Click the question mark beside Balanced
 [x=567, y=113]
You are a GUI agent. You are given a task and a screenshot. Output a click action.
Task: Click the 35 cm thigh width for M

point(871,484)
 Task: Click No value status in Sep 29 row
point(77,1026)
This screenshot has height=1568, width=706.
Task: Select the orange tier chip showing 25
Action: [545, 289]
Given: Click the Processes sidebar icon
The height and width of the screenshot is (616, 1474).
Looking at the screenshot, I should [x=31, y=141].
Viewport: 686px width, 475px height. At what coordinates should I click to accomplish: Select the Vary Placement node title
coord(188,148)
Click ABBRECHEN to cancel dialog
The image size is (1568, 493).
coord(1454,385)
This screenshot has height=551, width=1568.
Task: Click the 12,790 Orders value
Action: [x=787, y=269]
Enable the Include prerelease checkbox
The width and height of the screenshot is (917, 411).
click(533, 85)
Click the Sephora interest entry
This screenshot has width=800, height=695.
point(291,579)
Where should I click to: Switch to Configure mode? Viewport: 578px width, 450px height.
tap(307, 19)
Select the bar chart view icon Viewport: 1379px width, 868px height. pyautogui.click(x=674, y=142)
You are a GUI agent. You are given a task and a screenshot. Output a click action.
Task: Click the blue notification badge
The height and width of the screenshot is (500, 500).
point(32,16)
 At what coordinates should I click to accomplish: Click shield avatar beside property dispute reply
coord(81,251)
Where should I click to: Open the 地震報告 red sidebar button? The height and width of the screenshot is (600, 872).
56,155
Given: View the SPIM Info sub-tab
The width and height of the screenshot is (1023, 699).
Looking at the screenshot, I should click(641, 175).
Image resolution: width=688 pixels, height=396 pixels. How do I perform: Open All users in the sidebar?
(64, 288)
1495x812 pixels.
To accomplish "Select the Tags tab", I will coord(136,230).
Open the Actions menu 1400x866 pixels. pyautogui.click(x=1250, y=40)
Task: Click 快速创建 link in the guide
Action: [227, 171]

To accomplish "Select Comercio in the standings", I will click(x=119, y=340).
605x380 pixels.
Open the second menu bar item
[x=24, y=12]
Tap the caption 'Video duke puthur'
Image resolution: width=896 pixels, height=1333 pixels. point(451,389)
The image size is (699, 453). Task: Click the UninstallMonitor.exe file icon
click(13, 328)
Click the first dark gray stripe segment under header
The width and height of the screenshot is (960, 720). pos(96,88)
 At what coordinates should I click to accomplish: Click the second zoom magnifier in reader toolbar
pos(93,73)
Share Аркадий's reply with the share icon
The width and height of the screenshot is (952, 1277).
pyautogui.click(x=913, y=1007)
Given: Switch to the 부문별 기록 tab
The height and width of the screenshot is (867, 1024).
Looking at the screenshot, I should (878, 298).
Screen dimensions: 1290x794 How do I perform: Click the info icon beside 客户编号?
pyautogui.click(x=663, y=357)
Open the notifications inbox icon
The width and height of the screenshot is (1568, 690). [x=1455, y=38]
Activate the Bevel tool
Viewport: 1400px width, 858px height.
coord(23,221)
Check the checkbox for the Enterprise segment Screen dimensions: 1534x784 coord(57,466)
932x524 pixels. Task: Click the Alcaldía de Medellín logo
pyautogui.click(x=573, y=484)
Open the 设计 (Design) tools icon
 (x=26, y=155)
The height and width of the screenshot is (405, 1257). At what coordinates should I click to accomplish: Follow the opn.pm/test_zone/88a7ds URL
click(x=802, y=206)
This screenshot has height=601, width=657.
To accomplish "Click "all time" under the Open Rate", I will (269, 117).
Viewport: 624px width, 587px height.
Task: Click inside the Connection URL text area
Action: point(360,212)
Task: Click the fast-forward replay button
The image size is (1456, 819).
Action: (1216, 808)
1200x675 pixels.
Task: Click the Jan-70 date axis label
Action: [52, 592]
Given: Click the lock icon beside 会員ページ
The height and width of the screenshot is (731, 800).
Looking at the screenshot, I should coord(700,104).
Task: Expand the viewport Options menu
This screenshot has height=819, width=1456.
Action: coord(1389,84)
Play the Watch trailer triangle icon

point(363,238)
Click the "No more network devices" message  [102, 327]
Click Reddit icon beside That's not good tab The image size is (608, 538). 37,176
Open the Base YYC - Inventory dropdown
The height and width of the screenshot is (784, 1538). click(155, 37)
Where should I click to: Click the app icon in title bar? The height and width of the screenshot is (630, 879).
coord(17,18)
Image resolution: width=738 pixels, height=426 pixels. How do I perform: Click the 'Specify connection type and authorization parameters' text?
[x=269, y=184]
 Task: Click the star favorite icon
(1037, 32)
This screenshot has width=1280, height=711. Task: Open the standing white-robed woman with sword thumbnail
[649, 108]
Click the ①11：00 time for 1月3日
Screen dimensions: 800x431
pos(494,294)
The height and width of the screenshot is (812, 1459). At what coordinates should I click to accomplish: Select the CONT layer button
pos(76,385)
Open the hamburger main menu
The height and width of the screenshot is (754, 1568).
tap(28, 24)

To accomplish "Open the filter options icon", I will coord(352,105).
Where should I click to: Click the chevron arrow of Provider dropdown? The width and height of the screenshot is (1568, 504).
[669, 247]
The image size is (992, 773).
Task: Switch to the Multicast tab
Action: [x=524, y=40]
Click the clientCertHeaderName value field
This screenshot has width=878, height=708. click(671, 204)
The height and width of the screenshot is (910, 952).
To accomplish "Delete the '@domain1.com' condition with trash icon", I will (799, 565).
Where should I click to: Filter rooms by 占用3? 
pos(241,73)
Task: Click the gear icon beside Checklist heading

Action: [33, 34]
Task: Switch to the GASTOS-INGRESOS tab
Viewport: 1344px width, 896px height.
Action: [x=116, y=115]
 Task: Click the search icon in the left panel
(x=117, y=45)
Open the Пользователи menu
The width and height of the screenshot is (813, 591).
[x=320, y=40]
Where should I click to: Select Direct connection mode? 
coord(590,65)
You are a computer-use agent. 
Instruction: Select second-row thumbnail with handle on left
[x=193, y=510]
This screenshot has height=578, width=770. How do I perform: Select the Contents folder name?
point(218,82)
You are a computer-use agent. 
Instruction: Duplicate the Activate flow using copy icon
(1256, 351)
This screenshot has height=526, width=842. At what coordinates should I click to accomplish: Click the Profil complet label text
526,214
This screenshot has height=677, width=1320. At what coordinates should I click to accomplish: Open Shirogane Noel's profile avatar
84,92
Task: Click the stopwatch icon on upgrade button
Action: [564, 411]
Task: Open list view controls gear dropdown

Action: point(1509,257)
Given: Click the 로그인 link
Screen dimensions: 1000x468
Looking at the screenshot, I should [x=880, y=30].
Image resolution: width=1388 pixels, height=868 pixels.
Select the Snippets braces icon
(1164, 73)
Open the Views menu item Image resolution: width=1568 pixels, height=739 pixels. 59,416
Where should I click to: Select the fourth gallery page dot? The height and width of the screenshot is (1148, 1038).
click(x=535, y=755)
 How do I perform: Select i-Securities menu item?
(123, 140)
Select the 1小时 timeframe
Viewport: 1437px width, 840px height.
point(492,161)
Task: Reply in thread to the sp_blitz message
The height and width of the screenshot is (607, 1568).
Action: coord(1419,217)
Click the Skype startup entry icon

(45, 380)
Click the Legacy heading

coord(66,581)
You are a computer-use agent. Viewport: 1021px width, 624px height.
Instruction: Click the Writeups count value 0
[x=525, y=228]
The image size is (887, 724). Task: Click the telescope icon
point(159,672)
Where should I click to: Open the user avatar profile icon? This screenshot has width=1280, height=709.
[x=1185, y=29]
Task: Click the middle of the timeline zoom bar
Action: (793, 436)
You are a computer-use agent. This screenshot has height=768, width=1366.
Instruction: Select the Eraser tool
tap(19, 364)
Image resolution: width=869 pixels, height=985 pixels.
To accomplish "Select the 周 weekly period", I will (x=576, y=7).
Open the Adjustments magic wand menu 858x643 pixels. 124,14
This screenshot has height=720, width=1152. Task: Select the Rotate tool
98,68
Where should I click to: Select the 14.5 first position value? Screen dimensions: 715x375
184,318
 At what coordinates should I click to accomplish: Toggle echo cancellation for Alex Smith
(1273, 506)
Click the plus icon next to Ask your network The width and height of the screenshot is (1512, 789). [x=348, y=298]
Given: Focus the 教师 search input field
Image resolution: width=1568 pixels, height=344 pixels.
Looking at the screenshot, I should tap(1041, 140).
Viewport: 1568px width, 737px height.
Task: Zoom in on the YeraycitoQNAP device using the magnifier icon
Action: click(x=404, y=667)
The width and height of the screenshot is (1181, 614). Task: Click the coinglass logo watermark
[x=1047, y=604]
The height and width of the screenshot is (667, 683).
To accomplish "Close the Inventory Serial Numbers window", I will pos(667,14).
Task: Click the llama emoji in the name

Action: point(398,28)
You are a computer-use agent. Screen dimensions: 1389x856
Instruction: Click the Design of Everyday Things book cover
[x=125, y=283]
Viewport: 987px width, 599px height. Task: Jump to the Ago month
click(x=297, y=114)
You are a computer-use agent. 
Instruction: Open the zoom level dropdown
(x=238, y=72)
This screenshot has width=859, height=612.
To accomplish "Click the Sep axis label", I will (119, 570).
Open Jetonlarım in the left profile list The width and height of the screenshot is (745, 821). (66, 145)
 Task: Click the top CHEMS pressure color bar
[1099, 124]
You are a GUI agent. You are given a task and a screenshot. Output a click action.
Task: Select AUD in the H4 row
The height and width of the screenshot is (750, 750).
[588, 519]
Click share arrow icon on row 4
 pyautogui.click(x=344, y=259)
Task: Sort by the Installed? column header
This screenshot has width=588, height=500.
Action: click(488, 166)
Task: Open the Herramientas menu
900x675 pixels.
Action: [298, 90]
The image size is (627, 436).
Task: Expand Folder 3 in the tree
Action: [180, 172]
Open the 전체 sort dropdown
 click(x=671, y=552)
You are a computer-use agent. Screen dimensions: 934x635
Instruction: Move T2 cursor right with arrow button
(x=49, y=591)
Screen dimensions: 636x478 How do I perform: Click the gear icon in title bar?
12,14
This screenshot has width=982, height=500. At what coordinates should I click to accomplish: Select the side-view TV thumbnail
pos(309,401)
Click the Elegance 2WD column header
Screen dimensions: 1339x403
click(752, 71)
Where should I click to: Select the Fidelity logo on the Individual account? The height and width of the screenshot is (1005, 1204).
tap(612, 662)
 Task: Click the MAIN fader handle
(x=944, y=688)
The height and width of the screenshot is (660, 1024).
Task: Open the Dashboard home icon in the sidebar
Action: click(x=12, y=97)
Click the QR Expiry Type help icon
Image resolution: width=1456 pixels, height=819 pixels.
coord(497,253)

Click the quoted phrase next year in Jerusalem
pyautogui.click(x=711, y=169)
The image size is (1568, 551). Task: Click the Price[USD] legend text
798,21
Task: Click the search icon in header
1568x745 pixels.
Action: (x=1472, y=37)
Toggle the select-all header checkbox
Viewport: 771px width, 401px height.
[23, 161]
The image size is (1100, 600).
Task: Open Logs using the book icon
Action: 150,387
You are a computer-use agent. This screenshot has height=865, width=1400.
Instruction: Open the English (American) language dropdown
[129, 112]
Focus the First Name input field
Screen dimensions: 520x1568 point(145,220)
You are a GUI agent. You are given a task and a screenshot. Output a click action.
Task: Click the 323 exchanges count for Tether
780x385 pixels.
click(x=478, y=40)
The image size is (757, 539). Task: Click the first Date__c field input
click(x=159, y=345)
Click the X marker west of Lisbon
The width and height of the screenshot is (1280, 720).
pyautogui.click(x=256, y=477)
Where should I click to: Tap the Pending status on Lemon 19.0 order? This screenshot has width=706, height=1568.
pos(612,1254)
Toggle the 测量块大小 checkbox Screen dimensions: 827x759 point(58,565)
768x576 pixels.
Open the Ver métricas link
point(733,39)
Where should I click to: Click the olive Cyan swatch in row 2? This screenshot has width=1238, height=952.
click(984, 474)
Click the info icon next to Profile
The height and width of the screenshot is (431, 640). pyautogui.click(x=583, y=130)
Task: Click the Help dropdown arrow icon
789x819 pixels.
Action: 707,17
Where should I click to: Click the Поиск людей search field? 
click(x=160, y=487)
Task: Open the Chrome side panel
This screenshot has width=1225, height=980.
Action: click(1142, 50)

═══

▶ _Exercise aim_:
Can you express the part of the records above that opens with the line containing "Where should I click to: Switch" and closes with the line containing "point(32,16)" as a two-column CSV with headers record_text and record_answer? Put one row per record, with each value in a single quoted field and line breaks replaced by spaces.

▶ _Final result_:
record_text,record_answer
"Where should I click to: Switch to Configure mode? Viewport: 578px width, 450px height.","tap(307, 19)"
"Select the bar chart view icon Viewport: 1379px width, 868px height.","pyautogui.click(x=674, y=142)"
"You are a GUI agent. You are given a task and a screenshot. Output a click action. Task: Click the blue notification badge The height and width of the screenshot is (500, 500).","point(32,16)"